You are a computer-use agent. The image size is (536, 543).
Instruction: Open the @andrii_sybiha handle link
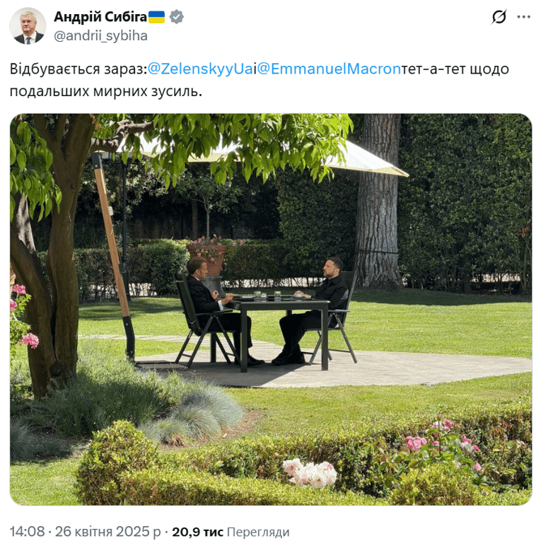pyautogui.click(x=100, y=35)
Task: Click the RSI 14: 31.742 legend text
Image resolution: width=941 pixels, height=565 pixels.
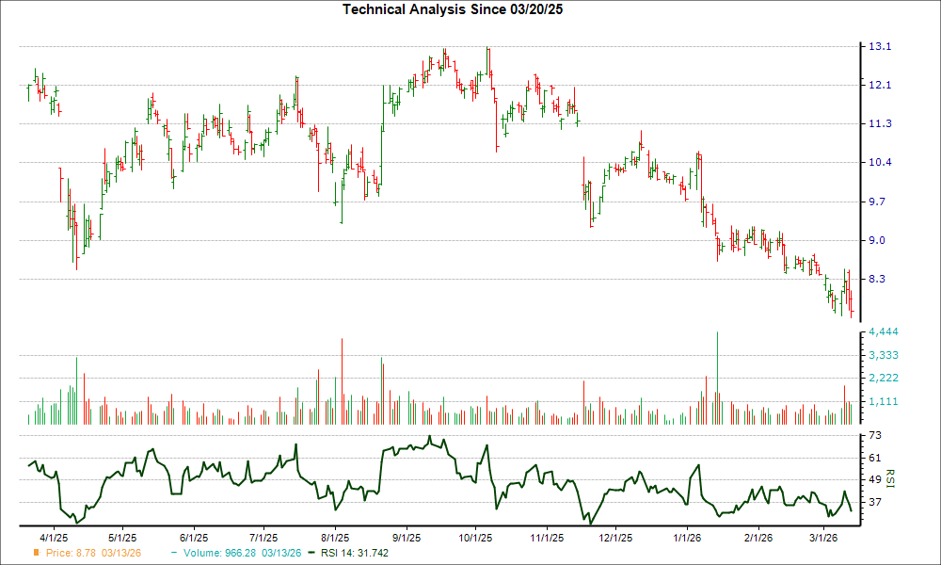Action: [355, 554]
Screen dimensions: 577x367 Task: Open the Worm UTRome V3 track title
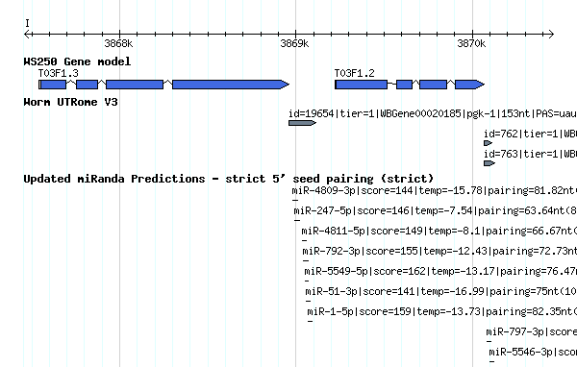[x=70, y=102]
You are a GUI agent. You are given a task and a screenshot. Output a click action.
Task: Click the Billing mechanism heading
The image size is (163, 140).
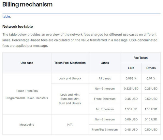click(x=27, y=5)

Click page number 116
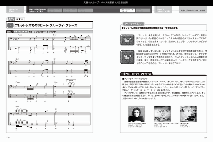click(x=8, y=138)
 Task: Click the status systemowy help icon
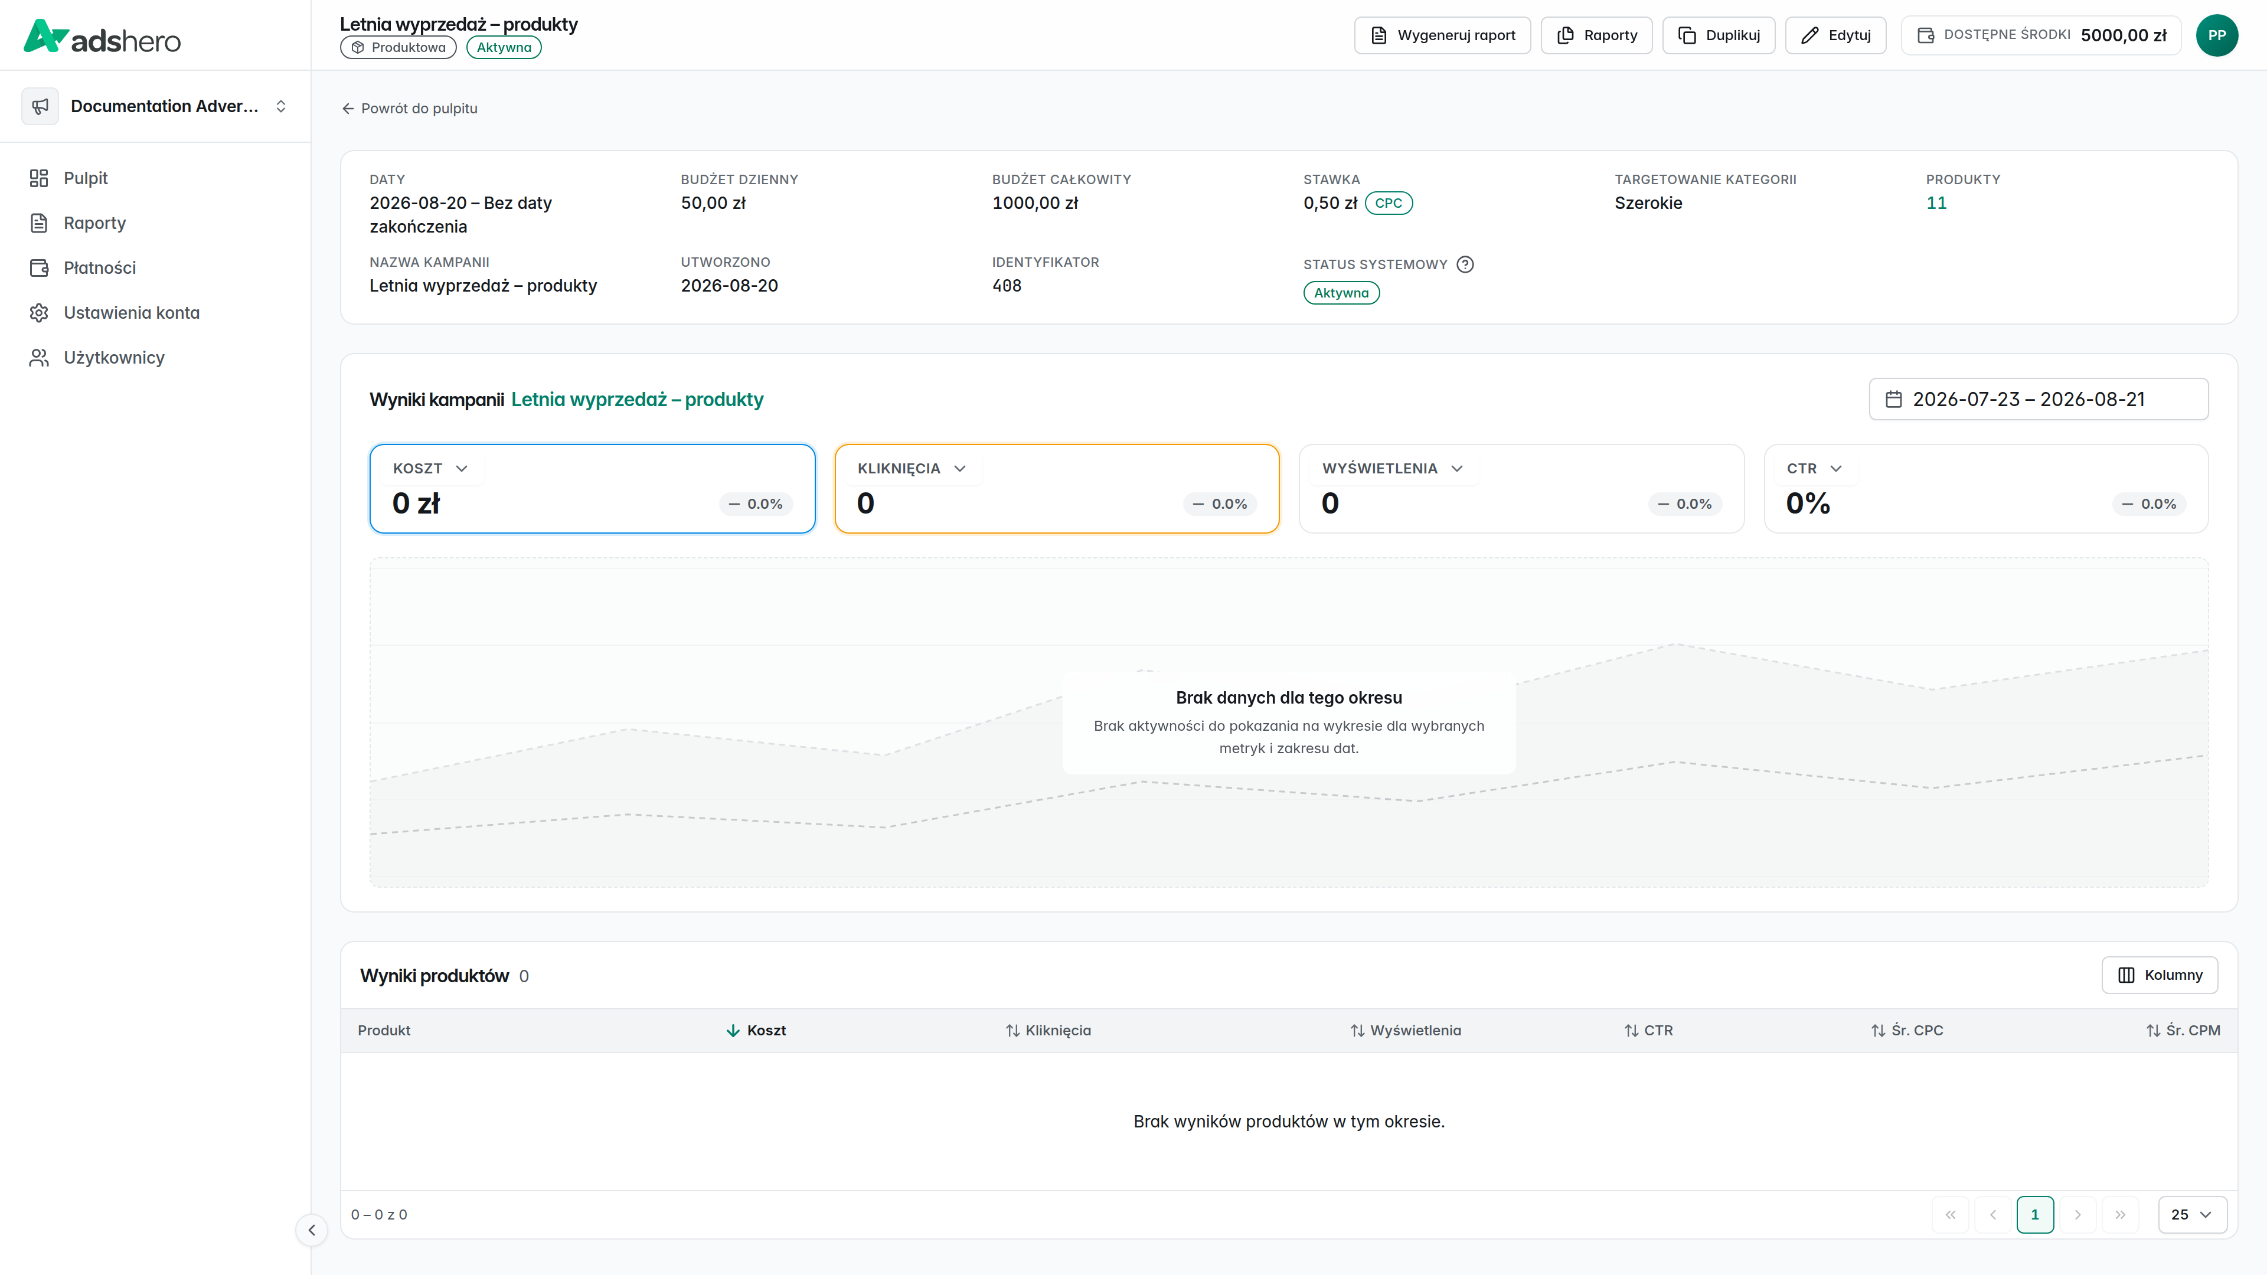(x=1464, y=264)
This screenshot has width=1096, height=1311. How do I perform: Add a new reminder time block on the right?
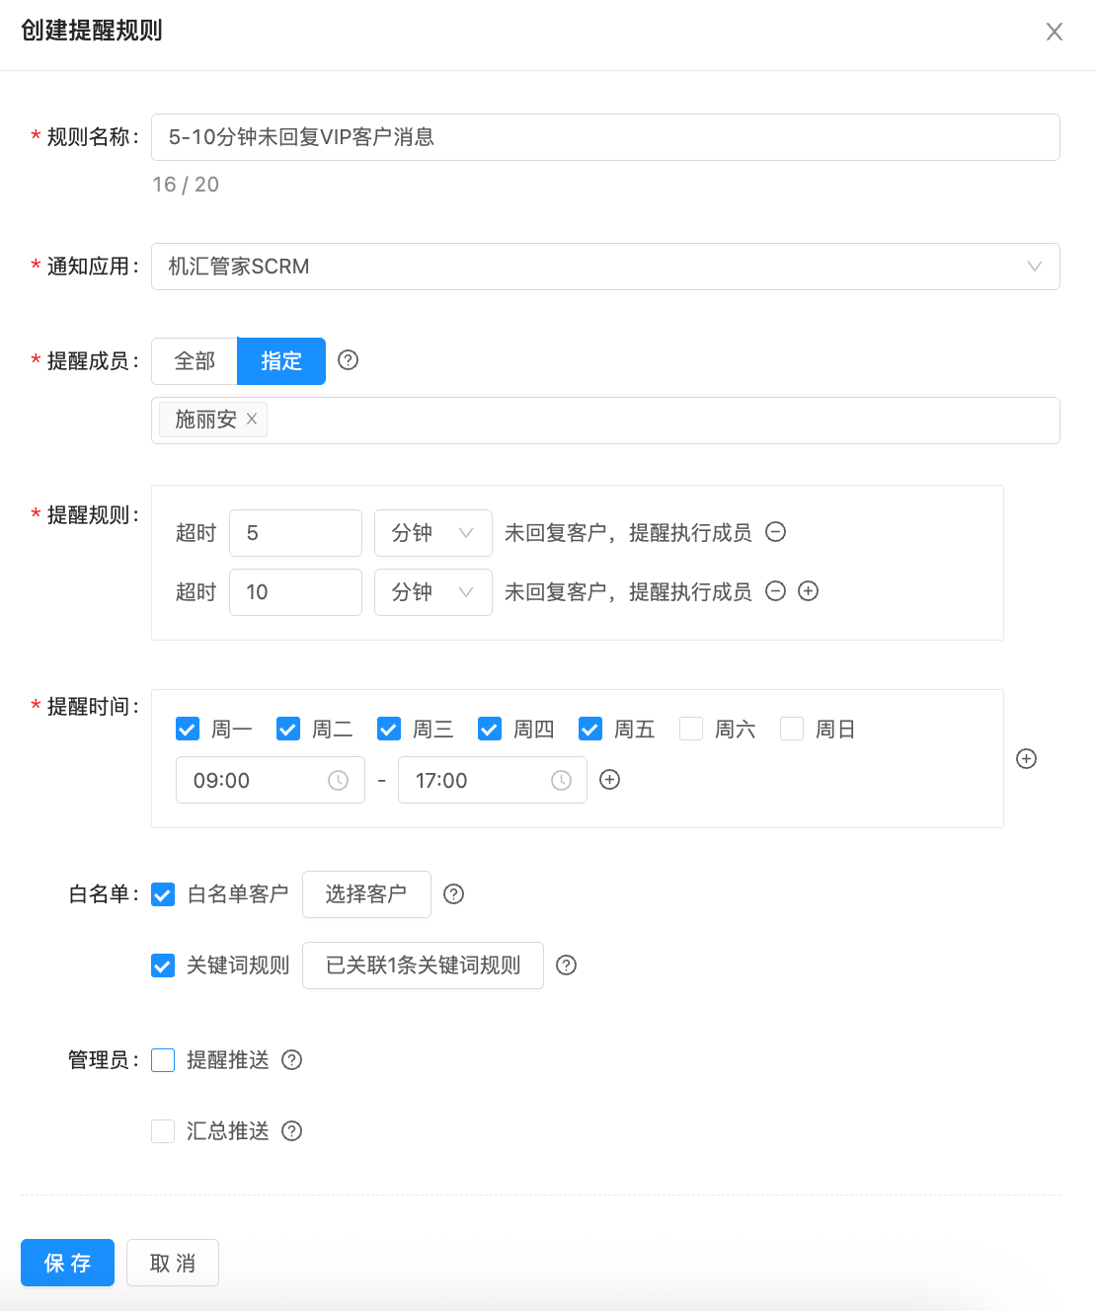point(1027,758)
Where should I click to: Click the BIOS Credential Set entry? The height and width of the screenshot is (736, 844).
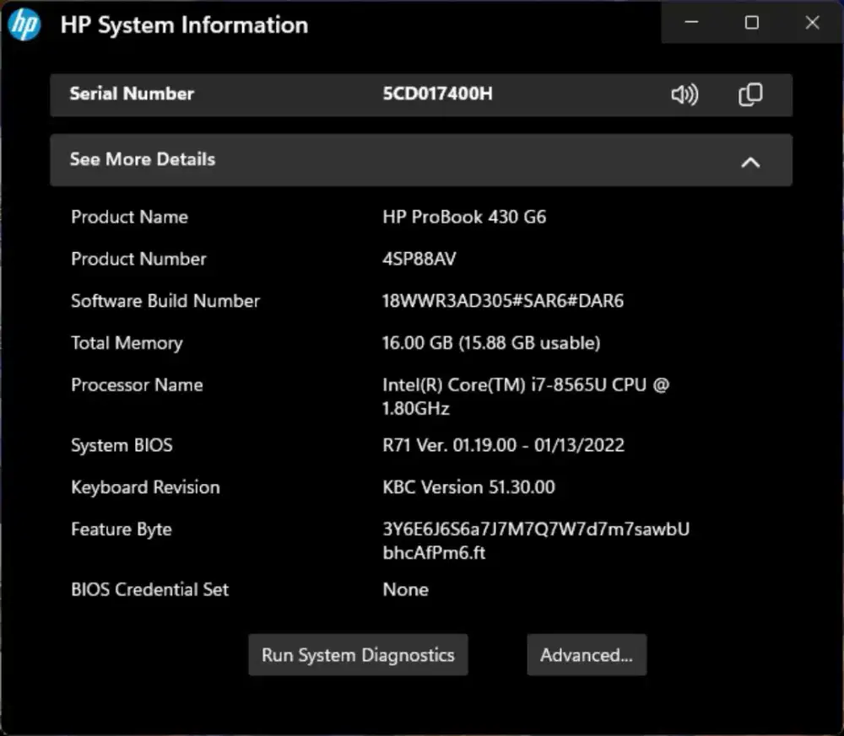point(405,589)
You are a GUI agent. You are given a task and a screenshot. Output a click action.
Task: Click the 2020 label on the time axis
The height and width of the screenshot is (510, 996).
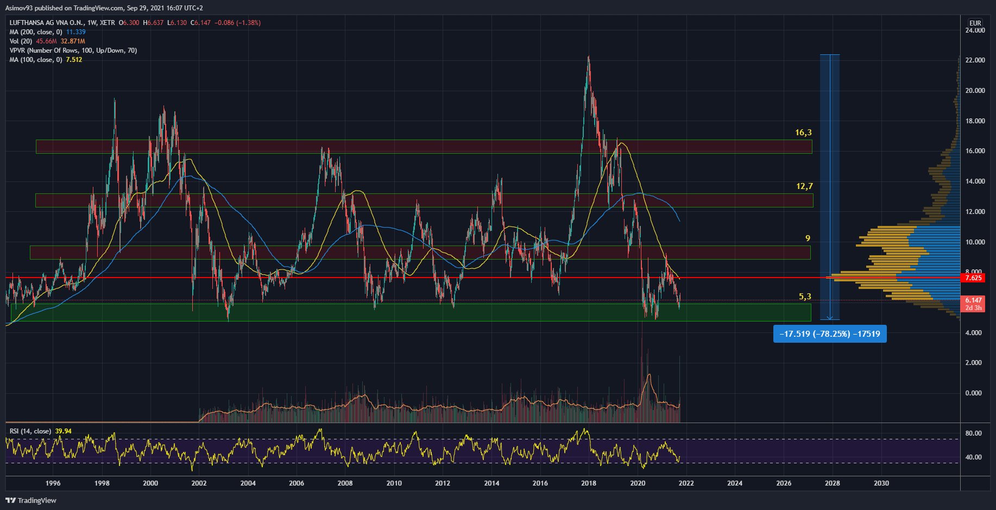638,483
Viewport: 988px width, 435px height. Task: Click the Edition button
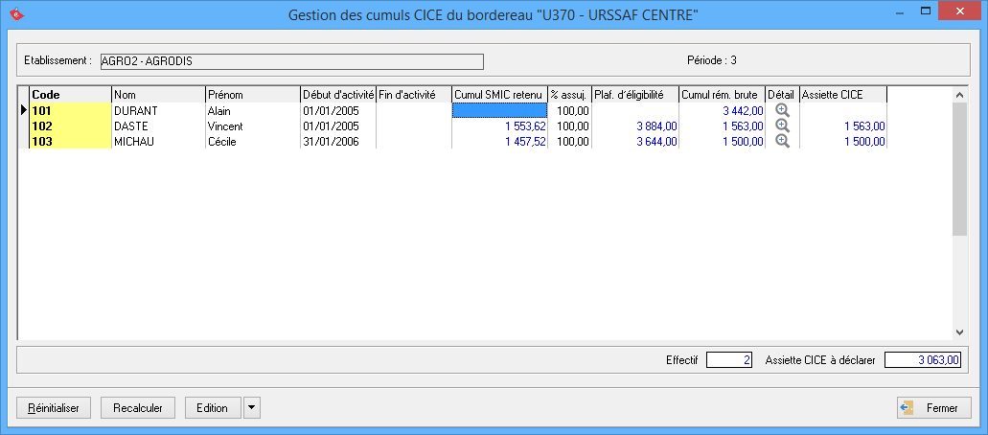point(213,407)
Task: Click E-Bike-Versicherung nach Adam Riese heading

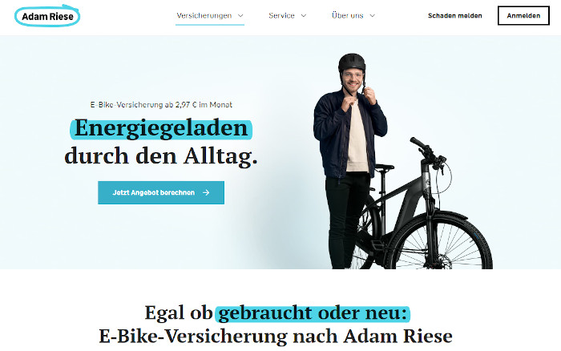Action: [x=276, y=336]
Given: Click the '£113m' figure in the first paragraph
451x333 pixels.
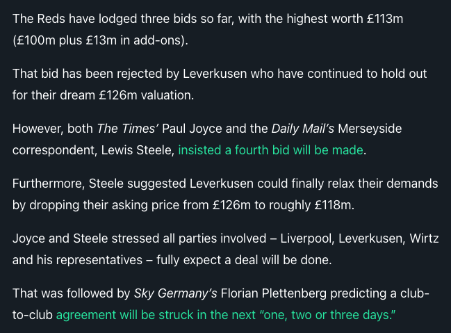Looking at the screenshot, I should coord(385,19).
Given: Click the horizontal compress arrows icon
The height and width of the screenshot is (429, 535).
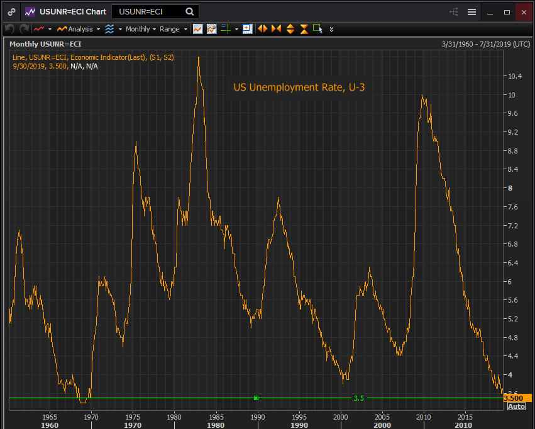Looking at the screenshot, I should click(276, 29).
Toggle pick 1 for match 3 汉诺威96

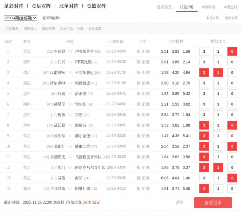click(x=218, y=73)
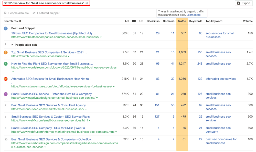Click the blue position 1 badge
Viewport: 256px width, 152px height.
point(6,29)
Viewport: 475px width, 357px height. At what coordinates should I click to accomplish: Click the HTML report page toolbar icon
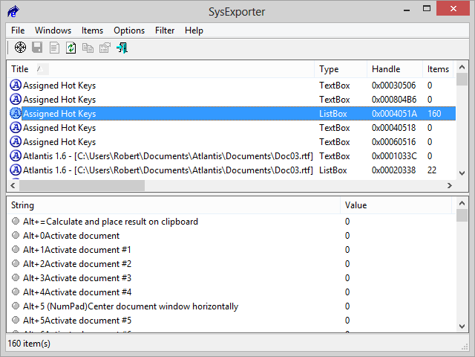click(54, 48)
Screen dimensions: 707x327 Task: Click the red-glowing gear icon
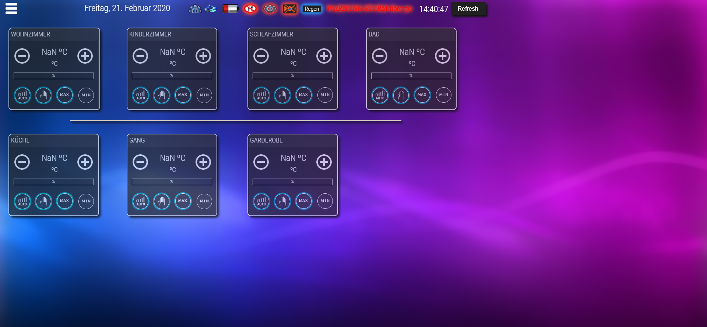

--

Assignment: Without any pictures, write out the lines running from the one containing "Task: Click E-Bike-Versicherung" through the end of the listing above, both included, exactly as given.

Reply:
Task: Click E-Bike-Versicherung nach Adam Riese heading

Action: [x=276, y=336]
Given: Click the '£113m' figure in the first paragraph
451x333 pixels.
Looking at the screenshot, I should coord(385,19).
Given: Click the horizontal compress arrows icon
The height and width of the screenshot is (429, 535).
Looking at the screenshot, I should click(276, 29).
Toggle pick 1 for match 3 汉诺威96

click(x=218, y=73)
Click the blue position 1 badge
Viewport: 256px width, 152px height.
point(6,29)
Viewport: 475px width, 357px height. At what coordinates should I click to accomplish: Click the HTML report page toolbar icon
click(54, 48)
Screen dimensions: 707x327 Task: Click the red-glowing gear icon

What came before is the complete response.